The $246 million project, made possible in part because of new borrowing authority in the American Recovery and Reinvestment Act, is expected to create about 700 jobs at its peak. When commissioned in late 2012, the line will allow BPA to provide service for up to 870 MW of energy, including service for more than 700 MW of new wind energy. Work is expected to begin this spring, says BPA.
The line will run from BPA's McNary substation in Oregon, cross the Columbia River and run parallel to the Columbia River for 75 miles – mostly within existing rights-of-way – and then cross the Columbia River back into Oregon and end at BPA's John Day Substation.

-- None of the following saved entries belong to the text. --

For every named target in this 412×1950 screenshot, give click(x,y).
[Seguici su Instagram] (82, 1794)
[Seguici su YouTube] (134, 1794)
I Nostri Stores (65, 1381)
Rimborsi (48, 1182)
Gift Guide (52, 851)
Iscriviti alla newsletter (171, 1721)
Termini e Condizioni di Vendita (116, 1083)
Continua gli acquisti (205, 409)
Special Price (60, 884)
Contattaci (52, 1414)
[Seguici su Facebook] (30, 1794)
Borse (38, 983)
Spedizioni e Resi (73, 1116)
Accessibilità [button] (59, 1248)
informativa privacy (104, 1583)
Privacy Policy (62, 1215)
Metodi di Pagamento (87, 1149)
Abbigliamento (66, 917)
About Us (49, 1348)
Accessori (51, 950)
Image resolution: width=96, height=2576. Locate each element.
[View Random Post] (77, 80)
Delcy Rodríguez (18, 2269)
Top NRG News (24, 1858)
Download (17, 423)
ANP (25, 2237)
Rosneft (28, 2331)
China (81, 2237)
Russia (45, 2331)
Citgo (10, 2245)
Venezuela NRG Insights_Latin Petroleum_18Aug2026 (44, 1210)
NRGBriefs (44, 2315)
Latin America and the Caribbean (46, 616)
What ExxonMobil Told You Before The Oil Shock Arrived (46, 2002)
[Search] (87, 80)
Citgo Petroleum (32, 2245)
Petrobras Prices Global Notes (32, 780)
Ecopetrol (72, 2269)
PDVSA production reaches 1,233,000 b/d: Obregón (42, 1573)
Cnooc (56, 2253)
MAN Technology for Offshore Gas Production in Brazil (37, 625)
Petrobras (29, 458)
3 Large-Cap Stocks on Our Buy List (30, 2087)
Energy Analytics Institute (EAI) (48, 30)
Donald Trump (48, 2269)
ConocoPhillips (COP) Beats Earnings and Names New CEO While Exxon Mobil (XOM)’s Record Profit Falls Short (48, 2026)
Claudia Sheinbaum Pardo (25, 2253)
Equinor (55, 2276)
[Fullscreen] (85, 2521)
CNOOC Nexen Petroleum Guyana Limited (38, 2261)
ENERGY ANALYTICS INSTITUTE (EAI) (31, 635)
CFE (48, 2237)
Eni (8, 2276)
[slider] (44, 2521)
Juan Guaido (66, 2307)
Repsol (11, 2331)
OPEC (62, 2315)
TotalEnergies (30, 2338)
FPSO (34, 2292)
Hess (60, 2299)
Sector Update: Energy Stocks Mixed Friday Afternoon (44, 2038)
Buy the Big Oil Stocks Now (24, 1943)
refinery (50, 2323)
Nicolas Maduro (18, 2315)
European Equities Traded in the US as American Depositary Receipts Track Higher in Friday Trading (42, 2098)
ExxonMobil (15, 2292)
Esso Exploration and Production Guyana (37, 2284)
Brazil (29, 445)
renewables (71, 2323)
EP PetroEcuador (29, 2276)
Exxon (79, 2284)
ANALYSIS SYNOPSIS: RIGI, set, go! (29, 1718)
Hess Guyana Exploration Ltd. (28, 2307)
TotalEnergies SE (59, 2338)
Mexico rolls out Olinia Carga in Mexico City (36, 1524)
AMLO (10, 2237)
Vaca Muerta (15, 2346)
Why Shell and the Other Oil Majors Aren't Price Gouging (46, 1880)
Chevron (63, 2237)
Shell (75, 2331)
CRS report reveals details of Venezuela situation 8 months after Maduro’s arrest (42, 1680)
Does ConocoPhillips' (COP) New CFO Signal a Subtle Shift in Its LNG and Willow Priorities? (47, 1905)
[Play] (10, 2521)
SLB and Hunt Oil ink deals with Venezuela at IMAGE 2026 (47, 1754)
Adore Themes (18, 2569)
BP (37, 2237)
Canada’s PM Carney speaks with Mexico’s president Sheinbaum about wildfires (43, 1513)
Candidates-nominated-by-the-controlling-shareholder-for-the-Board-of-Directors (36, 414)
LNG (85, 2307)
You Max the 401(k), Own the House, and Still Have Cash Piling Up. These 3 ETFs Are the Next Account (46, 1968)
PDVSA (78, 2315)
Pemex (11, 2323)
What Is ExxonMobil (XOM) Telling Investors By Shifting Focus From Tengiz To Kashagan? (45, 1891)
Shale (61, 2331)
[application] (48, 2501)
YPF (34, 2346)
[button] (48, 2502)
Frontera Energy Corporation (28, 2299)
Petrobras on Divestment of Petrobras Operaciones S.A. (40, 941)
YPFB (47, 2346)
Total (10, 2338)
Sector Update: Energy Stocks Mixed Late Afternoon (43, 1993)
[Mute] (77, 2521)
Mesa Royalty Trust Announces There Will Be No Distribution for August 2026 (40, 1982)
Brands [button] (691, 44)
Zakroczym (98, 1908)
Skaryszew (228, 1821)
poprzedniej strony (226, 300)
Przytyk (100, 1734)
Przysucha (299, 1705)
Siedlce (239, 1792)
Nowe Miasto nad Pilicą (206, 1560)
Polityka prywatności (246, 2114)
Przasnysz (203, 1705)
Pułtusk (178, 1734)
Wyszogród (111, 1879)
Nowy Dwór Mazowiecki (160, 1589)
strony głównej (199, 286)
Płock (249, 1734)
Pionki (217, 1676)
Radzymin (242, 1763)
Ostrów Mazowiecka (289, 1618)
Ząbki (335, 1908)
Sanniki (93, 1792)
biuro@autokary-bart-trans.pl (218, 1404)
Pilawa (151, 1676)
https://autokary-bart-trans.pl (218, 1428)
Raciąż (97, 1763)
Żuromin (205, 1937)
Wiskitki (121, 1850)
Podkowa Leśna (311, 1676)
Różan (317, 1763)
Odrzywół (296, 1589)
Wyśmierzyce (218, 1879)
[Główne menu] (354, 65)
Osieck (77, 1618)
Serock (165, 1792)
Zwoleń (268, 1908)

In related news, the Western Area Power Administration (WAPA) has been given the authority to borrow up to $3.25 billion from the U.S. Treasury due to the recent passage of the economic stimulus package. WAPA now has a mechanism to provide federal funding in partnerships to develop transmission infrastructure that delivers renewable energy to market. Ten million dollars in non-reimbursable funds will help to jump start the transmission program.
According to WAPA, these funds can be used to construct, finance, facilitate, plan, operate, maintain or study construction of new or upgraded electric power transmission lines and related facilities – with at least one end point within WAPA's service area – that deliver or facilitate delivery of power generated by renewable energy resources.
WAPA plans to kick off a public process within the month to outline the policies and procedures it will use to carry out this authority and to seek interest in potential projects that can be funded using this new authority.